Realizing his dagger would do little against such a fearsome monster, Arvin made it vanish back into his glove. He glanced at the hook-nosed guard, hoping the fellow might also have a crossbow, but the fellow had lost his weapons during the swim to the island.

Karrell took a step toward the water’s edge; it looked as though she were about to dive back into the river. “Don’t,” Arvin urged, catching her hand. “Wait.”

“For what?” she said fiercely. “Someone else to die?”

Despite her angry rebuke, Karrell halted. She began chanting what sounded like a spell.

The naga, meanwhile, gave a loud hiss and turned its head back and forth, as if trying to decide who its next victim would be.

Arvin had to do something—and quickly, before the naga struck again.

Sending his awareness inward, he manifested one of the attack forms Tanju had taught him—the mind blast. A psion targeted by this attack would crumple emotionally as his self-esteem and confidence were flayed away by the blast of psionic energy. A creature incapable of psionics, like the naga, would only be briefly stunned. But perhaps it would be enough.

Arvin imagined the form as Tanju had taught it to him—a man standing braced and ready, his hands held out in front of him with forefingers and thumbs touching to form a circle. When the visualization was clear, Arvin imagined the man—himself—drawing the circle toward his forehead. As power coiled tightly behind his third eye, he threw it outward at the naga. Silver sparks spiraled out from this third eye as the energies contained in the blast swept toward the creature. As they struck, the naga swayed. Its eyes rolled back in its head.

“Swim for the island!” Arvin shouted at the couple. “It’s stunned—now’s your chance!”

The husband tried to get into the water, but his wife clung to him. “Lie still!” she cried. “Lie still, and it won’t see us!” As they struggled together, the naga blinked and shook its head. It glared down at them, its tongue flickering in and out of its mouth as its jaws parted in anticipation.

Arvin swore. The naga had recovered from the mind blast with surprising speed. Arvin wished, belatedly, that he’d chosen a different power to manifest. If he’d linked the naga’s fate with that of the merchant—or the guard—their deaths would have weakened the naga, perhaps even killed it. He could still manifest a fate link—but not until he knew for certain that another death was both imminent and unavoidable.

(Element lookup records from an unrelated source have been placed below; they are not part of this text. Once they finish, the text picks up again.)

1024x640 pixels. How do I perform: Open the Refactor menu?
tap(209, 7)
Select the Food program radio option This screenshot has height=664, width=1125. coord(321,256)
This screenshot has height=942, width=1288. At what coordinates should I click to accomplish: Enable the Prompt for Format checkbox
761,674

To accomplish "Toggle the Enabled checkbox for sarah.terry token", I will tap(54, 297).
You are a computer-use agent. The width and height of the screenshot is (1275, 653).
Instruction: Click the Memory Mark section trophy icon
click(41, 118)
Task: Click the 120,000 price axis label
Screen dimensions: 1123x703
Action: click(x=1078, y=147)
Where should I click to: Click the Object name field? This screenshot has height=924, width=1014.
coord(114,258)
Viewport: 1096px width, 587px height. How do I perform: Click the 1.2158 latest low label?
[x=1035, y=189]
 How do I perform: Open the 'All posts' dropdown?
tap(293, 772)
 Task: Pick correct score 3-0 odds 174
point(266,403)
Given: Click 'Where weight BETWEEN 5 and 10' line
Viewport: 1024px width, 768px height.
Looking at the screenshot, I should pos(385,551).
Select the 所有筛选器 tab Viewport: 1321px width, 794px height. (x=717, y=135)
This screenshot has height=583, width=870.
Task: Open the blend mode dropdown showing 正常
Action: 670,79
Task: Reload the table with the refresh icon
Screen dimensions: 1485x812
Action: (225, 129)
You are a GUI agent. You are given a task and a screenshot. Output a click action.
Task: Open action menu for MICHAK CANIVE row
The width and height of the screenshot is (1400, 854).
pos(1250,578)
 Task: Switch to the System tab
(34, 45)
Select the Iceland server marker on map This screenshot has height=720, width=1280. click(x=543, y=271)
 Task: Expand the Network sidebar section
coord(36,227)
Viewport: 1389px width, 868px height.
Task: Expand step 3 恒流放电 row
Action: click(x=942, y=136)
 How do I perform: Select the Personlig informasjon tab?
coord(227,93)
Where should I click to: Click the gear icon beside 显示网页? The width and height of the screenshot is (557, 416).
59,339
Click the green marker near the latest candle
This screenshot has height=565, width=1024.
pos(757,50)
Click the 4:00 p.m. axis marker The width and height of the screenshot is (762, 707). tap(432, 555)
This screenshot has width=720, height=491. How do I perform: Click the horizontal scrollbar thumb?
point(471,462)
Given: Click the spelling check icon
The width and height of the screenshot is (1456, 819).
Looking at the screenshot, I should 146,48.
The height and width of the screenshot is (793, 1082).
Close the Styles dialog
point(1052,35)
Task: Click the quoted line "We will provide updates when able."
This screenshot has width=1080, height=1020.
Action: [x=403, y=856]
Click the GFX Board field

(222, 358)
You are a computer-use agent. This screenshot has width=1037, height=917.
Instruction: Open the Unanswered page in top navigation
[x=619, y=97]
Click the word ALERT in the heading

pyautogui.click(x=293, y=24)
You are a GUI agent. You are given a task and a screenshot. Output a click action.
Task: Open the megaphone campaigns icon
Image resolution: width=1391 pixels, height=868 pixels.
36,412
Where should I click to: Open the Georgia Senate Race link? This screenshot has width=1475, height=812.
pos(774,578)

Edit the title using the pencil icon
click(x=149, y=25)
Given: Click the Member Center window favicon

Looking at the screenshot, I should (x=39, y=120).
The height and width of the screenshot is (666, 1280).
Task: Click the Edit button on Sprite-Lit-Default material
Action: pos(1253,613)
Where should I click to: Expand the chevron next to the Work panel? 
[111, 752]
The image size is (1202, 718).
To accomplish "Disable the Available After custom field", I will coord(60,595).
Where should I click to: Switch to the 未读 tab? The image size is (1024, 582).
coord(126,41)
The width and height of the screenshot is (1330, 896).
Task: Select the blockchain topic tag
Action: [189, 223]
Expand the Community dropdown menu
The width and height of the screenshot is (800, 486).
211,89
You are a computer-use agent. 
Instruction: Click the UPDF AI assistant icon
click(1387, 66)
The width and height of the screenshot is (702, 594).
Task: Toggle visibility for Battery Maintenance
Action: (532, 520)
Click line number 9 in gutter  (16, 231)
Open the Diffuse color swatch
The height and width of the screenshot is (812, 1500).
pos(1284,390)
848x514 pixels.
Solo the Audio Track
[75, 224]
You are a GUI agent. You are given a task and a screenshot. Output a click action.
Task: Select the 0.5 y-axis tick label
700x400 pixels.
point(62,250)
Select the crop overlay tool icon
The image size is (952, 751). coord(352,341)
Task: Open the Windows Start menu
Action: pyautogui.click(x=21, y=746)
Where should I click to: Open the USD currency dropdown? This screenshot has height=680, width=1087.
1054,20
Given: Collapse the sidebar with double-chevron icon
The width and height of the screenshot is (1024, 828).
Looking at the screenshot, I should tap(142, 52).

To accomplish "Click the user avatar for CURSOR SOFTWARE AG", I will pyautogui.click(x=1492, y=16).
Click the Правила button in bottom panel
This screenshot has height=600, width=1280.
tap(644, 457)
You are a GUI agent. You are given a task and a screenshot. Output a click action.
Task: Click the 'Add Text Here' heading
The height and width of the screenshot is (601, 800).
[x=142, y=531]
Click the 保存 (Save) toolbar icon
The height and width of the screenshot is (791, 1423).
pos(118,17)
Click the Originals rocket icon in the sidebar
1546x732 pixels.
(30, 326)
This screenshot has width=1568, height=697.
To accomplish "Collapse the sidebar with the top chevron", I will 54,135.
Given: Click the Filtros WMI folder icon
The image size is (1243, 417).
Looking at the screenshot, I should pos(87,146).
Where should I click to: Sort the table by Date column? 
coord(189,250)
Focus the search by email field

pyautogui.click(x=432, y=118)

Arvin’s eye was caught by a flash of white above his head; craning his neck, he saw that it was the elf, walking through the air as if on solid ground. He held his hands out in front of him, as if half expecting to bump into something. “What happened?” he shouted. “Where is everyone?”

The hook-nosed guard stood. “Over here!” he shouted, waving his arms.

The elf turned toward the sound of his voice and started to descend. Each step carried him forward several paces at a time. But lie wasn’t going to reach them in time. Not before someone else died.

Karrell finished her spell. She shouted at the naga it in a language Arvin didn’t recognize. The naga whipped its head around, staring at her, and made a series of strangled cries that sounded almost like words. Then it gave a long, menacing hiss.

Arvin groaned. Karrell had distracted the naga’s attention from the couple—but her spell seemed to have angered the monster. Would a glowing bolt of magical energy follow?

Just then, however, the husband at last wrenched himself away from his wife. He balanced unsteadily on the hull, preparing to dive, but then his injured leg slipped on the wet wood. Spotting the sudden movement, the naga lashed down, catching the husband’s arm in its jaws. The wife screamed in horror. The husband cursed, striking the monster with his free hand. But his blows were feeble; the poison was swiftly sapping his strength.

That decided it.

Arvin sent his awareness deep into his chest, unlocking the energies stored there. As he exhaled through pursed lips, a faint scent filled the air—the power’s secondary display. To Arvin, it smelled of ginger and saffron, spices his mother used to cook with, but each person catching a whiff of it would interpret it differently. To some, it might be the scent of a flower; to others, the tang of heated metal.

Arvin directed the energy first at the husband, then at the naga. The monster continued to hold the husband’s arm in its jaws, oblivious to the fact its fate had just been linked with the human. The husband, meanwhile, grew increasingly weak. When his eyes began to glaze, the naga at last released him. The husband collapsed in a heap on the hull, next to his ashen-faced wife.